You can go out with friends and hit the bars, but bars are notoriously bad places to meet the love of your life. Sure, you may meet someone and hit it off, but as most of us know picking up someone in a bar and living in a state of happy bliss the rest of your life with them is very realistic. Now if your looking for someone to just have some fun with maybe the bar route is a good idea.

One of my favorites is the blind date. These are usually set up for you by friends, co-workers, family members, etc. The problem here is what they may think is a good match is probably not what you are looking for. Nobody really knows what you are looking for other than you. Sure, they say you will like this person, or you two will get along just fine, but until you meet them you just don’t know, and that can be kind of scary.

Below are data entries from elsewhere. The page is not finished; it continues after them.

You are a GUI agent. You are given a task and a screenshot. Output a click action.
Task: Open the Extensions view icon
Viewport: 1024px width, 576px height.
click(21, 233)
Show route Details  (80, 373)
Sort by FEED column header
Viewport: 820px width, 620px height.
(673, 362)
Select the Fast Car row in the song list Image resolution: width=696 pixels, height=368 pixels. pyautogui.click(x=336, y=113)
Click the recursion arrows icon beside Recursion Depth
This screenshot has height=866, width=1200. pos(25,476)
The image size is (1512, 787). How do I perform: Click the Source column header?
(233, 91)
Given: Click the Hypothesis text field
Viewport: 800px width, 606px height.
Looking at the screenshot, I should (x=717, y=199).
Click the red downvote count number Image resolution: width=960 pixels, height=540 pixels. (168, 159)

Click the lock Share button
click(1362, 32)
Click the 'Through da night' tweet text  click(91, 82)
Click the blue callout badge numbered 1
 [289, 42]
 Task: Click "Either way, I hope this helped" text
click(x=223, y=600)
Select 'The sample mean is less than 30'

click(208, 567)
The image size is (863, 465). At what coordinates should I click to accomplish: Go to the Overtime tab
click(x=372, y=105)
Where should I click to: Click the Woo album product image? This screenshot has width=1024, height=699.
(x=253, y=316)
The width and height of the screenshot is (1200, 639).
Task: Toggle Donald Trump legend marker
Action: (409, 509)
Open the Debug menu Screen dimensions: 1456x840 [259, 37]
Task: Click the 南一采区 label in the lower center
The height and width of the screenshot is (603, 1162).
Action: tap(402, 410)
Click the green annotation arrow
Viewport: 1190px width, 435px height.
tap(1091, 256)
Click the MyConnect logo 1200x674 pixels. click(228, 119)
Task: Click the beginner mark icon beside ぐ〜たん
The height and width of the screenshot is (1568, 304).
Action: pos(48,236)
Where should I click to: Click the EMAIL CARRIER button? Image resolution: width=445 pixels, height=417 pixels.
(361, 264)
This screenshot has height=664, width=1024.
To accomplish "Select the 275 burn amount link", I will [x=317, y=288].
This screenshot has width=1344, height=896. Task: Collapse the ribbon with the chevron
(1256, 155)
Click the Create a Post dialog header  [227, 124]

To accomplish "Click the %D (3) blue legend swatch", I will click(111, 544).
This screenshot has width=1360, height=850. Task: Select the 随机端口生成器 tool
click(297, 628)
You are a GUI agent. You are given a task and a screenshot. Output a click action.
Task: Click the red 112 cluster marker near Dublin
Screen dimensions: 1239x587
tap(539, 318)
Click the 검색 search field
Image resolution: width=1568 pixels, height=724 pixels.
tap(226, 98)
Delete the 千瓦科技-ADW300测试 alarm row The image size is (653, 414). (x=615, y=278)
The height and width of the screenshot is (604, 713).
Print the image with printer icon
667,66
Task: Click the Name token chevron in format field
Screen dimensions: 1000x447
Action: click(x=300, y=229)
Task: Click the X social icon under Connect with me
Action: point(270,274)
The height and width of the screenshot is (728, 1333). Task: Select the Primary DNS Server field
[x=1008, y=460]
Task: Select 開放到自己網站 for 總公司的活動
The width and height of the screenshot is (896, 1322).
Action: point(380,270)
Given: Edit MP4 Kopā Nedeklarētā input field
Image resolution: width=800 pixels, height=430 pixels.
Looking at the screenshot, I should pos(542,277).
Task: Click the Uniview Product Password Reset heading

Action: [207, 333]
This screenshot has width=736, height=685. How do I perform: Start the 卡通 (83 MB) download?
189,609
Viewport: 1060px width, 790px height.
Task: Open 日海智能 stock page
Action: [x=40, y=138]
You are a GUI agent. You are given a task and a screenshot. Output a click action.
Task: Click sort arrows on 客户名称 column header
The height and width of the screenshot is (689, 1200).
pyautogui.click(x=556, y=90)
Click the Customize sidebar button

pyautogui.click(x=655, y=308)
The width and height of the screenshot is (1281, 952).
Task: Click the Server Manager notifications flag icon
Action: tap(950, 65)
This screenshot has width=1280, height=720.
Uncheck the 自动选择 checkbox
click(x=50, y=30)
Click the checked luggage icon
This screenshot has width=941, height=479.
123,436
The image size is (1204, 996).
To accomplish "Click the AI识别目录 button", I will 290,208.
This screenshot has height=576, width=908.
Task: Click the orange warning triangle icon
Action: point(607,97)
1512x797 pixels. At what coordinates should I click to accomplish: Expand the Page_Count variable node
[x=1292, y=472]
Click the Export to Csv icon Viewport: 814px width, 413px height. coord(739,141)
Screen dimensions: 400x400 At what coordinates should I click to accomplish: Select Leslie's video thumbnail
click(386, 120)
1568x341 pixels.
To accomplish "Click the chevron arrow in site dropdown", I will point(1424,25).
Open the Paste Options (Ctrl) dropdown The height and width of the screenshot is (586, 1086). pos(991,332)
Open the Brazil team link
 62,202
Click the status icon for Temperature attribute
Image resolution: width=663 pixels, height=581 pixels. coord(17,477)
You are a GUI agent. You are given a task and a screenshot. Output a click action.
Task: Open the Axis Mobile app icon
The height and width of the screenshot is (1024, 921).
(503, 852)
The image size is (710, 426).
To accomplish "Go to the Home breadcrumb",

Of course there is the old tried and true just meet someone doing something you like because at least then you share that in common. This isn’t necissarily true if you meet them at the grocery store because we all need to eat. If you’re both reaching for the same frozen pizza you could say you have that in common, but is that something to base a relationship off of.

If your looking for love and I mean really looking then you need to find someone that you can share your every want and need and thought and desire with. Someone compatable with who you are as a person. In the past this was largely a hit and miss proposition, but with the advent of online dating services it has become much easier to find that special someone.

If you think about it an online date starts out as a blind date but you actually get to know the person before you ever meet them. You are also matched up with people who fit the description of the type of person you would be most compatable with, which takes the stress out of meeting someone who shares more than one thing in common with you. You know, just because you meet someone at the gym doesn’t mean that they share your same interests other than being in shape.

The online dating world provides a simple way for those who are looking for love to find it. No more trying to meet someone on your own or through friends and co-workers. No more blind dates with someone your best friend thinks you’ll hit it off with. A dating service is about the closest you can get to finding the real love of your life without ever leaving the comfort of your own home. Or does being set up with Gus from your mom’s office sound like a better proposition.

Andrew Bicknell is a writer and owner of Romancing Hearts.com. Please visit his website for more advice about Online dating, Romance, and Matchmaking.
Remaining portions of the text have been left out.